The second possible source of error that could have occurred during the PCR and detection steps that could have affected the Bayes values in a negative way could be human error with the ImageJ. The experimenters took care in making sure the ImageJ calculations were as accurate as possible, however there could have been error when running the program.

The third possible source of error that could have occurred during the PCR and detection steps that could have affected the Bayes values in a negative way could be the PCR machine itself. The experimenters have little control over the PCR machine itself and left it to run without monitoring it. There is a possibility that someone could have tampered with it.

For our PCR reaction we found that the main issue we encountered was that the phone stand kept falling over. In order to redesign the phone stand we used SOLIDWORKS in IPS format. The process to redesign the stand was not too difficult because many of our team members already had experience with this software so we were able to do different parts of the stand and then one of our team members assembled the whole thing. In order to effectively make an assembly we had to make sure that the measurements were the same for all the parts and that the extruding and cutting actually matched. Although a phone stand sounds pretty simple the design was quite complex because of the multiple parts that went into it. There had to be a container to where the phone would be placed, slides that would adjust the holder based on the phone size and the base, which was composed of two different parts, one for each side.

We chose to do this design because the phone falling on the stand was a major issue that we faced. Regardless of the size of the phone the stand kept tilting and unbalancing. This affected the time and quality of the pictures while we were conducting our PCR project. If the images are affected then our results are too and they are not accurate. Therefore, by adding the base, the goal is to balance the weight of the phone on the center and the frames around the phones would maintain it in a straight position. The base stands allows the phone to be further away from the ground and is held together by other molding thus increasing its stability. This is different because it has somewhere where the phones could be placed and it adjusts to the specific size. Additionally, the base is something that we added to add more support in the bottom, support the original phone holding device does not offer.

The consumables kit will include all the liquid reagents. The liquid reagents included are: PCR mix, primer solution, SYBR Green solution and buffer. The kit also includes the plastic tubes, glass sides, and pipettors and pipette tips. The new addition to the kit will be a new phone stand. The phone stand will not be as fragile as the previous stand from the last lab since it will now be able to stand still without it falling over.

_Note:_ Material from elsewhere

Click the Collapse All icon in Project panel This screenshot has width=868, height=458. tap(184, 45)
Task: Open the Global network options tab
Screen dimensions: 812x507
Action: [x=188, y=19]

The same Open PCR machine and fluorimeter that was used previously will be included in the new system. The experimenters did not find any faults with the Open PCR machine and the fluorimeter when working with it previously, therefore did not see a need to fix it. They will be incorporated as they were before as the only thing that is being improved upon is the phone stand that will hold the phone to take pictures when using the fluorimeter.